## Provided passage
[start]
Jeremiah Sirles (born August 8, 1991) is a former American football guard. He played college football at the University of Nebraska–Lincoln and attended Bear Creek High School in Lakewood, Colorado. He played in the NFL as a member of the San Diego Chargers, Minnesota Vikings, Carolina Panthers, and Buffalo Bills.

Early years
Sirles played high school football for the Bear Creek High School Bears. He was named to the Rocky Mountain News' All-Colorado squad his junior and senior years. He also earned first-team All-Colorado and all-conference honors as a junior, helping his team reach the state quarterfinals. As a sophomore, Sirles helped Bear Creek to the state quarterfinals, garnering first-team All-South Metro League and second-team all-state honors. He also participated in basketball and track & field at Bear Creek, helping his team to the state basketball tournament his senior year.
[end]
## Given records
[start]
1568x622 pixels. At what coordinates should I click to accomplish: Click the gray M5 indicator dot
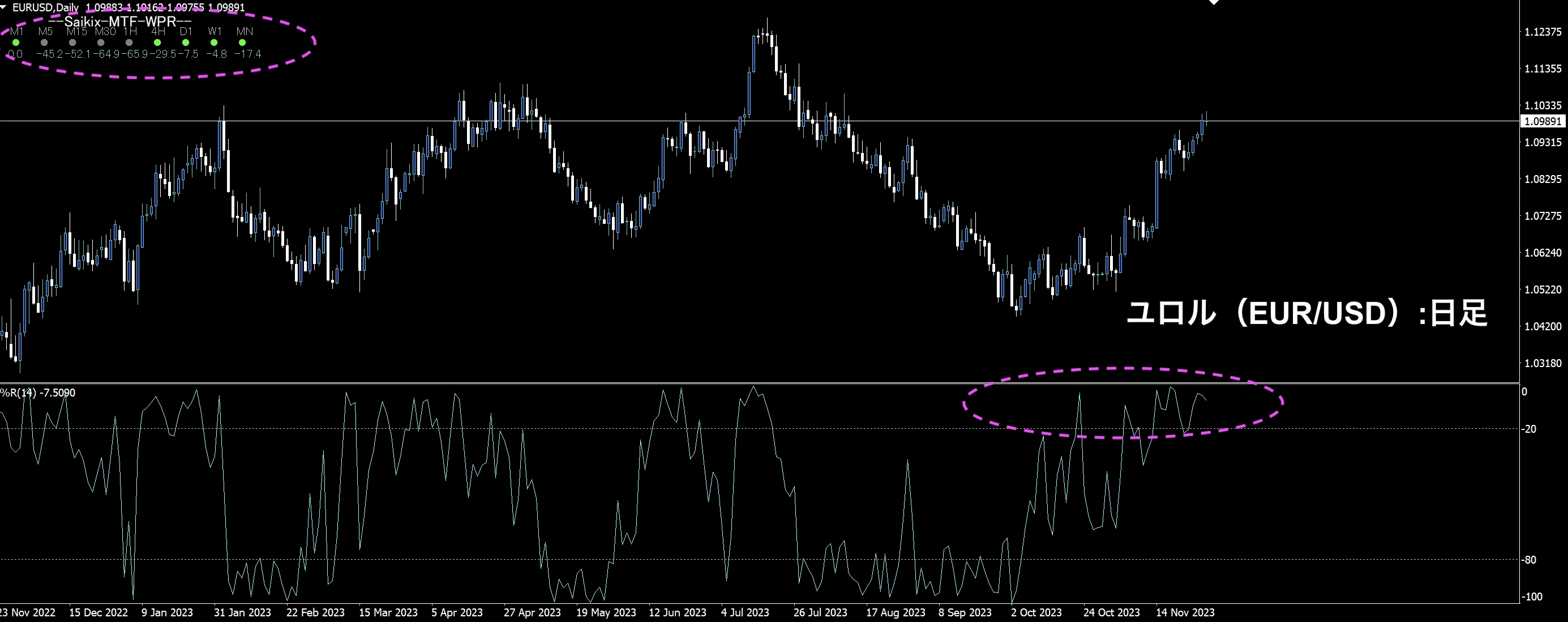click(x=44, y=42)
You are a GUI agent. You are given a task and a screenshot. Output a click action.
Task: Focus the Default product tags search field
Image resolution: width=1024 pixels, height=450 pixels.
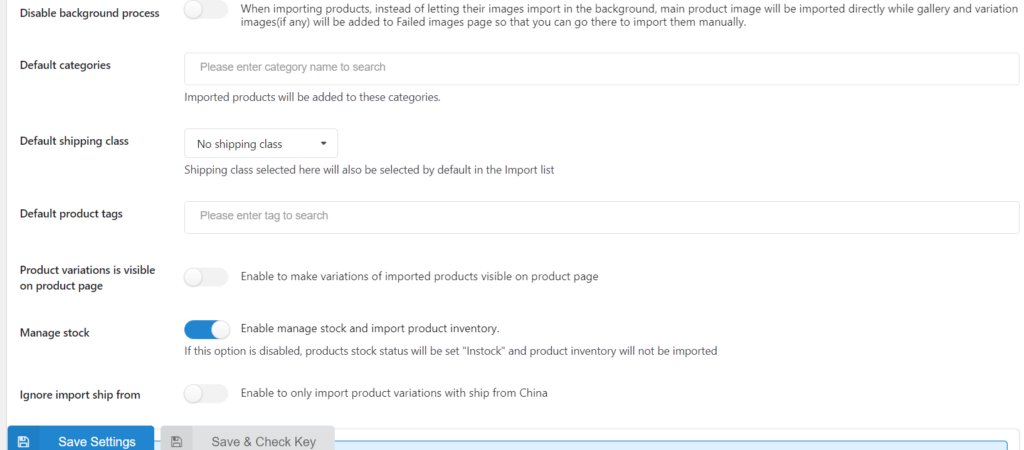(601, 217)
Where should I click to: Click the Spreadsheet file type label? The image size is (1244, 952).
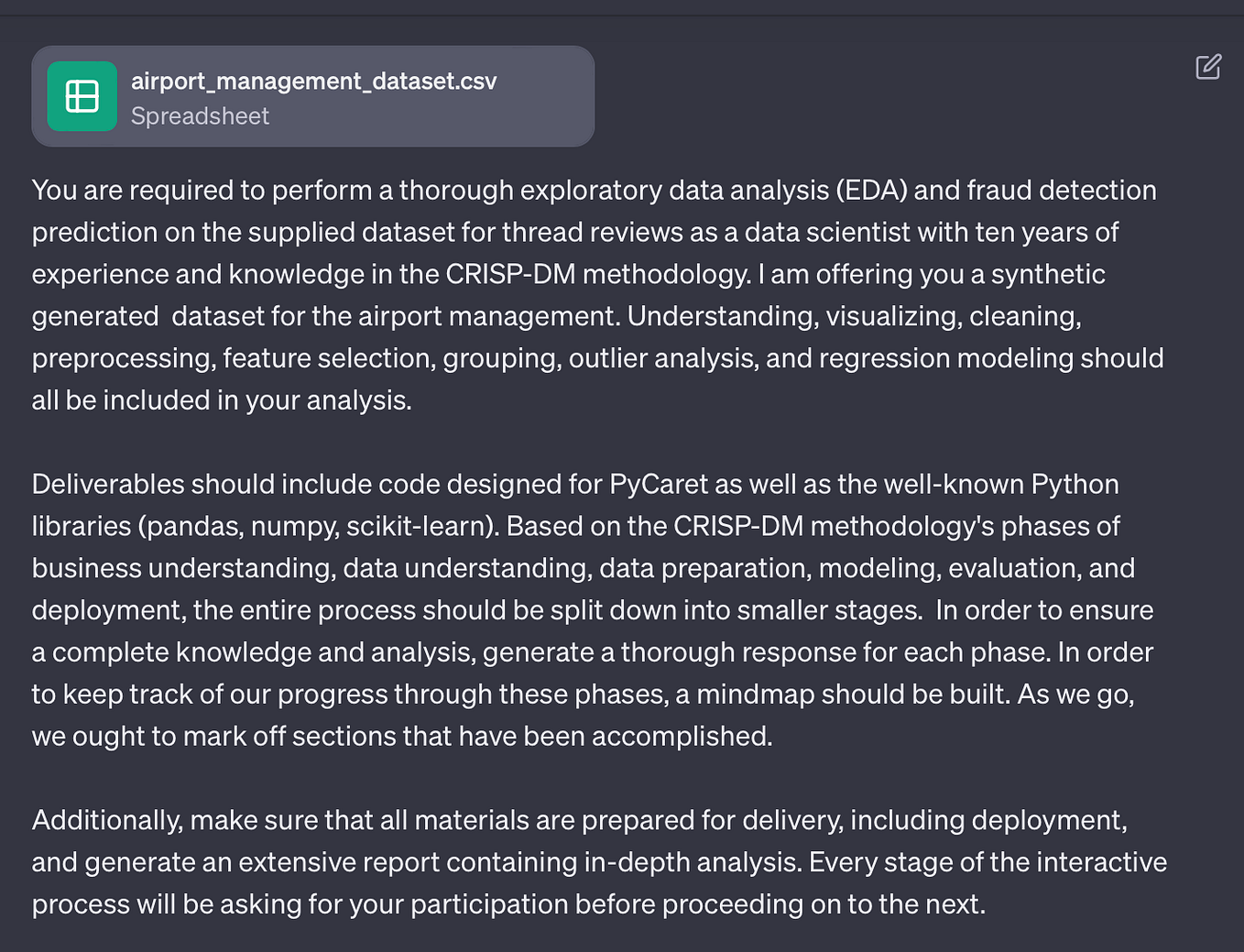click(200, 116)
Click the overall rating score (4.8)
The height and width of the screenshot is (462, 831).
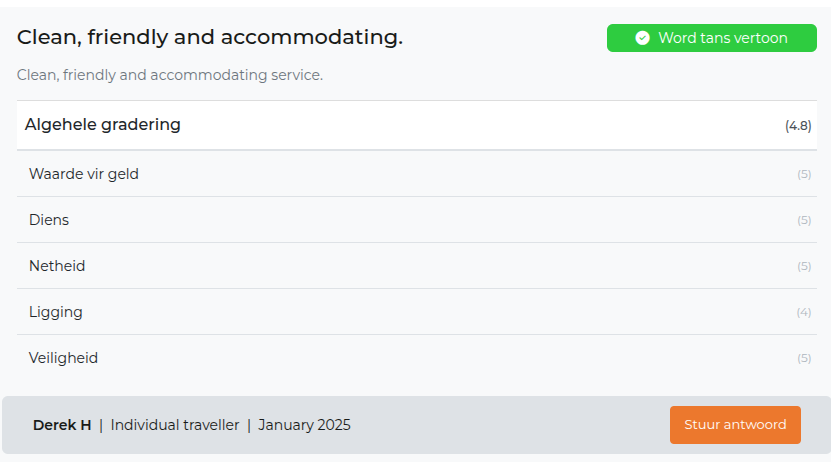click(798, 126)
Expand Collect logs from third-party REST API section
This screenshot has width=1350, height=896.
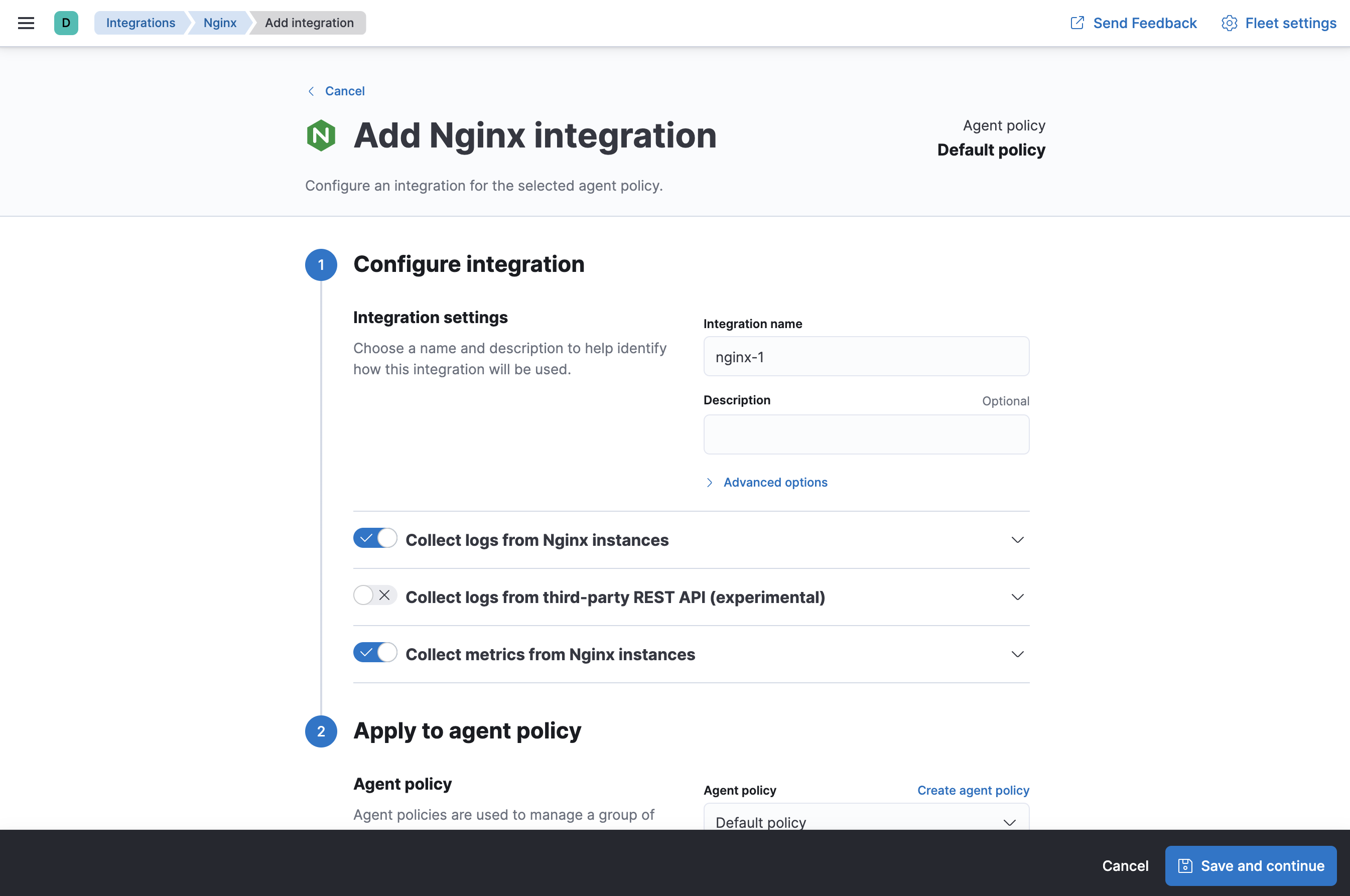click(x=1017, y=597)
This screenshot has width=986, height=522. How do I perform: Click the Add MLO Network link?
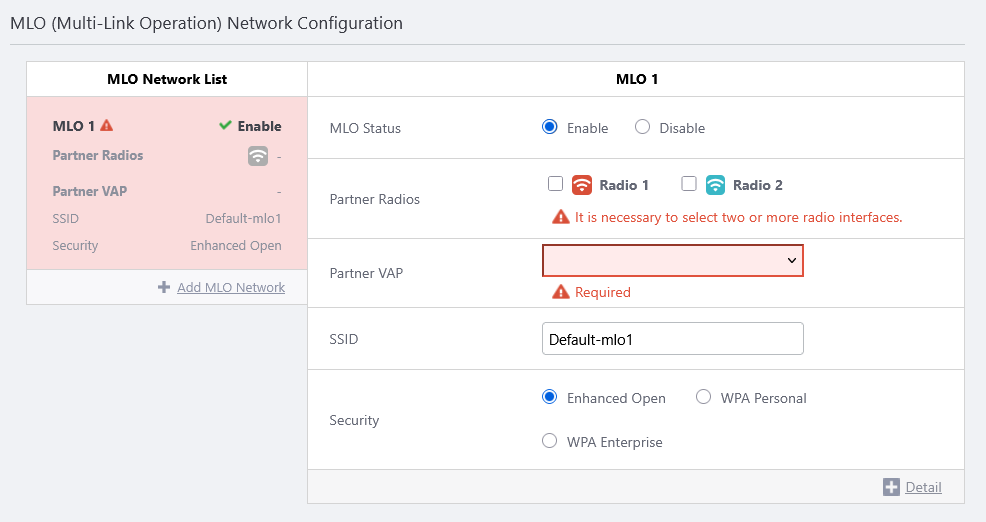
[end]
## What you will do
1. Decide whether each statement agrees with the Jeremiah Sirles profile, answering yes or no and quoting the deciding words: (a) Sirles attended high school in Lakewood, Colorado. (b) Sirles played in the NFL for the Denver Broncos. (c) As a sophomore, Sirles earned first-team all-state honors.
2. Name every NFL team the Jeremiah Sirles profile says he played for.
3. Answer from the Jeremiah Sirles profile:
(a) What is Sirles's date of birth?
(b) Which newspaper named him to its All-Colorado squad?
(c) What did he help his team reach in his senior year?

## Task results
1.
(a) Yes: "attended Bear Creek High School in Lakewood, Colorado"
(b) No: "He played in the NFL as a member of the San Diego Chargers, Minnesota Vikings, Carolina Panthers, and Buffalo Bills."
(c) No: "garnering first-team All-South Metro League and second-team all-state honors"

2. San Diego Chargers, Minnesota Vikings, Carolina Panthers, Buffalo Bills

3.
(a) August 8, 1991
(b) The Rocky Mountain News
(c) The state basketball tournament